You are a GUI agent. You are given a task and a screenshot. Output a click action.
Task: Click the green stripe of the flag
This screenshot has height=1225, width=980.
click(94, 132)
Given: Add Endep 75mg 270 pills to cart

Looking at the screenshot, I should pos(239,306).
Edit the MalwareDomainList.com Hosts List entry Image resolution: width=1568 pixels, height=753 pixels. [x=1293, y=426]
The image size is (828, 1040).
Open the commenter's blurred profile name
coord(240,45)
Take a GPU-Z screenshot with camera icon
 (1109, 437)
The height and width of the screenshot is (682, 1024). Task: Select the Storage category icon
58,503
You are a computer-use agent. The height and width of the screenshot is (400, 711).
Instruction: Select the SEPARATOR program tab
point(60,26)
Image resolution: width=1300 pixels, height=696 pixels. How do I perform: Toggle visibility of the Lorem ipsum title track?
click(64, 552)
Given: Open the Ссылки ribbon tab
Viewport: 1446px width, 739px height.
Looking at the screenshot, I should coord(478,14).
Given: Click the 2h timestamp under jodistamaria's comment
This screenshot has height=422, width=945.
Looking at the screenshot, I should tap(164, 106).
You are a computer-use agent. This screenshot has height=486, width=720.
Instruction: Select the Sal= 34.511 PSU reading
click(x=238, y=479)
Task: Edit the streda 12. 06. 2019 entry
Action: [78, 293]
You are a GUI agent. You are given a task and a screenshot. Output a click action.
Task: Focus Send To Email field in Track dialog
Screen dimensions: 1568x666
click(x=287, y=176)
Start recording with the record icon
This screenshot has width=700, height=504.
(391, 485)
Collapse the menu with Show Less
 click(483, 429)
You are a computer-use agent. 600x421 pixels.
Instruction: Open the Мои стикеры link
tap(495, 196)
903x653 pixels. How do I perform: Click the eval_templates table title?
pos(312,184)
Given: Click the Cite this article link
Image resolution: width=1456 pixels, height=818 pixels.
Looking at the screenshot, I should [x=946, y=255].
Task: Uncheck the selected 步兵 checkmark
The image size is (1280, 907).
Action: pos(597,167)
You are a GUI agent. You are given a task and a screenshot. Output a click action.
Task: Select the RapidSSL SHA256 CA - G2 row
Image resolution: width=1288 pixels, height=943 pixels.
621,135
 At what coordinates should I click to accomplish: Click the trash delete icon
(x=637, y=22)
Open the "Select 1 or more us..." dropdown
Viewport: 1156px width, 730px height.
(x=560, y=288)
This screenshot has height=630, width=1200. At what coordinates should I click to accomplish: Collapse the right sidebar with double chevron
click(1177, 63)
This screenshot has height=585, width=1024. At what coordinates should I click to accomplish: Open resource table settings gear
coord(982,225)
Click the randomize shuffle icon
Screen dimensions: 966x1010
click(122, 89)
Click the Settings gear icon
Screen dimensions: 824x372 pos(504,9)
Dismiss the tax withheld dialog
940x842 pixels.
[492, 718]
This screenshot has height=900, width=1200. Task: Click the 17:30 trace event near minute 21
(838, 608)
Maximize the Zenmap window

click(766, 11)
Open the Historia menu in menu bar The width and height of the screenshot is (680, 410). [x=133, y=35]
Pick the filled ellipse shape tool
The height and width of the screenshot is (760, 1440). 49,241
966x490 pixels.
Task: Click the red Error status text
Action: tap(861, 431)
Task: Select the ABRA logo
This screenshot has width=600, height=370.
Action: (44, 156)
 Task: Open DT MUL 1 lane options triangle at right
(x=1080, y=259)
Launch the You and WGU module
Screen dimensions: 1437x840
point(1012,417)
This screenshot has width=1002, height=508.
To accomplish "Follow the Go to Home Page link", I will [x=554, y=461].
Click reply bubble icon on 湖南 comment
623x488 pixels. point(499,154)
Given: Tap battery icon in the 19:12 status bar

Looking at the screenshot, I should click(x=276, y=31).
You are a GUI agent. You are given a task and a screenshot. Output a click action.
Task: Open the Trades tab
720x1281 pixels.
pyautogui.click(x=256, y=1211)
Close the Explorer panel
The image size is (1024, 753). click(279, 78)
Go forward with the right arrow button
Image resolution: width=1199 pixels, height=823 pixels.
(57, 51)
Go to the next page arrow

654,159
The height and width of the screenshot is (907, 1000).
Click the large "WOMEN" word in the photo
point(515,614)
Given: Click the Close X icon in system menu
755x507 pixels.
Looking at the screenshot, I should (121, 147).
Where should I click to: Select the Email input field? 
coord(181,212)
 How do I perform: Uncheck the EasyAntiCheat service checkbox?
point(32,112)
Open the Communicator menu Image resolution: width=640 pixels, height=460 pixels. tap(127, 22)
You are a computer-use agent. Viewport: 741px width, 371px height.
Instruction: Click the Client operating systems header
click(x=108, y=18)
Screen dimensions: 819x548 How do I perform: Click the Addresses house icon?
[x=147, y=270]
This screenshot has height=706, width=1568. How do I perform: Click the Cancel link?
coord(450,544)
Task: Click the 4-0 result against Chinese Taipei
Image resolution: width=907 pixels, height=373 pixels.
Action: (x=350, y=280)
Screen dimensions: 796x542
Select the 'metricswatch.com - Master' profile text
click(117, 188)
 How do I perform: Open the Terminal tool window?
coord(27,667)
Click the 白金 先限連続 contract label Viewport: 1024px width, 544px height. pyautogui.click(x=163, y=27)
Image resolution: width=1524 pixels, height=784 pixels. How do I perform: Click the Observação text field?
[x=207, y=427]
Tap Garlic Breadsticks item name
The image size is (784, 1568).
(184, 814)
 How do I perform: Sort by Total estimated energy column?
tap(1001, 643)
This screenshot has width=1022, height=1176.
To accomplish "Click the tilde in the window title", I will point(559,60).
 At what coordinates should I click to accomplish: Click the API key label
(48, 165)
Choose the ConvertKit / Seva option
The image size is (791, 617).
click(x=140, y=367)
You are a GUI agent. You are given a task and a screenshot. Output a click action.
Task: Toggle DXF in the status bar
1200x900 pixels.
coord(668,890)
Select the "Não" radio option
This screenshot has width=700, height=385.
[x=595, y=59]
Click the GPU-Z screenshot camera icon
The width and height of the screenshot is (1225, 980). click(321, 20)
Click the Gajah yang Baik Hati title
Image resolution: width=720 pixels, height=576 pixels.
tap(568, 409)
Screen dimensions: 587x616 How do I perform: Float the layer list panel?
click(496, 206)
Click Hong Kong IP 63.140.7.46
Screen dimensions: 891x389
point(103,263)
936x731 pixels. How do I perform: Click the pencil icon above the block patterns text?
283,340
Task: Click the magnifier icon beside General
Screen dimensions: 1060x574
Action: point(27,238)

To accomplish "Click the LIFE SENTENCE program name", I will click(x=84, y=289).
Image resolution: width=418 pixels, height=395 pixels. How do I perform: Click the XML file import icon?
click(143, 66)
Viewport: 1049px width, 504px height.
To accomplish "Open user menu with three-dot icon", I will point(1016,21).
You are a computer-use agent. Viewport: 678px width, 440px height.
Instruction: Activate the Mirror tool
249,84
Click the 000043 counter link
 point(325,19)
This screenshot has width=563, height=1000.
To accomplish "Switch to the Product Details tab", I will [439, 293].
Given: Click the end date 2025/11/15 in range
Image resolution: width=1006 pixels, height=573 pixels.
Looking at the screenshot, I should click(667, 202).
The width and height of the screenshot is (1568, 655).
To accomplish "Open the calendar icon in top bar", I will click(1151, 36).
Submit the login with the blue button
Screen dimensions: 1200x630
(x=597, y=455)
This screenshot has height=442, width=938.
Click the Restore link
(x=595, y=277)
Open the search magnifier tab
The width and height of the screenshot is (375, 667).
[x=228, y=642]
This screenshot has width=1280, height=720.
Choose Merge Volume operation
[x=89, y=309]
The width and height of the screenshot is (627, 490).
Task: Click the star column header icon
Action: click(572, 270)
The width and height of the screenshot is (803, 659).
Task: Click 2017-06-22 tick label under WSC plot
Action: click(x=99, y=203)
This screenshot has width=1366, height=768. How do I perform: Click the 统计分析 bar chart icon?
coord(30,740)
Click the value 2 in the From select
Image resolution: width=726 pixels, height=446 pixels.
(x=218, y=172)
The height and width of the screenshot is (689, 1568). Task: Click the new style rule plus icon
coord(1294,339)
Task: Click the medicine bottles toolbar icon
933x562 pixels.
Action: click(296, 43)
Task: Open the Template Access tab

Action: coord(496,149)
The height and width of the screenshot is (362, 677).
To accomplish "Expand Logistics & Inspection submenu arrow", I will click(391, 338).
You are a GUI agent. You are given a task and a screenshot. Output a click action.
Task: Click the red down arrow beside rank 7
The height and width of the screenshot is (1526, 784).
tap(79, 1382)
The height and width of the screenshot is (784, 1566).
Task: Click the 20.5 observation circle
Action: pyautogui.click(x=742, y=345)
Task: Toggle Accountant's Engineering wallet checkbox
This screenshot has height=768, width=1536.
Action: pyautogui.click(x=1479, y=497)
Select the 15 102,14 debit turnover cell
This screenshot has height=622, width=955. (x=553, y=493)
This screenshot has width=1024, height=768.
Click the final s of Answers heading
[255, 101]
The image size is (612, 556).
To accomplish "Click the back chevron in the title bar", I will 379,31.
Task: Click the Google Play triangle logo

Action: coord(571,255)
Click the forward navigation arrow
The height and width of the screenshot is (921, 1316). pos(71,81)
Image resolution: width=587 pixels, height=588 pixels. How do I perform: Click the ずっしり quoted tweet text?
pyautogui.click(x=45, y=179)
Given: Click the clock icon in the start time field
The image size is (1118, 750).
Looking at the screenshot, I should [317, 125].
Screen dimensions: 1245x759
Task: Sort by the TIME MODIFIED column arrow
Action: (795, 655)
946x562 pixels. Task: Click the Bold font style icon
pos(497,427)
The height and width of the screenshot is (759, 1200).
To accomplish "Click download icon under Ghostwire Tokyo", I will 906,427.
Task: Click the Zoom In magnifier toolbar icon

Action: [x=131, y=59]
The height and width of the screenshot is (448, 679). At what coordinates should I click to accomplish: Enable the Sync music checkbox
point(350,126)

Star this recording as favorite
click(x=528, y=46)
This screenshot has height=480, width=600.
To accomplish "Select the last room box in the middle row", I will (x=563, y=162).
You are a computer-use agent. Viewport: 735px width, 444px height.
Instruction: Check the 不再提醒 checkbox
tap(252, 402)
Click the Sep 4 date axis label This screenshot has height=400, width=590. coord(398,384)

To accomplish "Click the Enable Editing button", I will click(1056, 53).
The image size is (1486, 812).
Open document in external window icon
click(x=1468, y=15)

WORK TASK: Using the entries above, give again exactly the lines from the line holding "The image size is (828, 1040)." through the line holding "Given: Click the 2h". Include both end lines and nothing else.

ANSWER:
The image size is (828, 1040).
Open the commenter's blurred profile name
coord(240,45)
Take a GPU-Z screenshot with camera icon
 (1109, 437)
The height and width of the screenshot is (682, 1024). Task: Select the Storage category icon
58,503
You are a computer-use agent. The height and width of the screenshot is (400, 711).
Instruction: Select the SEPARATOR program tab
point(60,26)
Image resolution: width=1300 pixels, height=696 pixels. How do I perform: Toggle visibility of the Lorem ipsum title track?
click(64, 552)
Given: Open the Ссылки ribbon tab
Viewport: 1446px width, 739px height.
Looking at the screenshot, I should coord(478,14).
Given: Click the 2h timestamp under jodistamaria's comment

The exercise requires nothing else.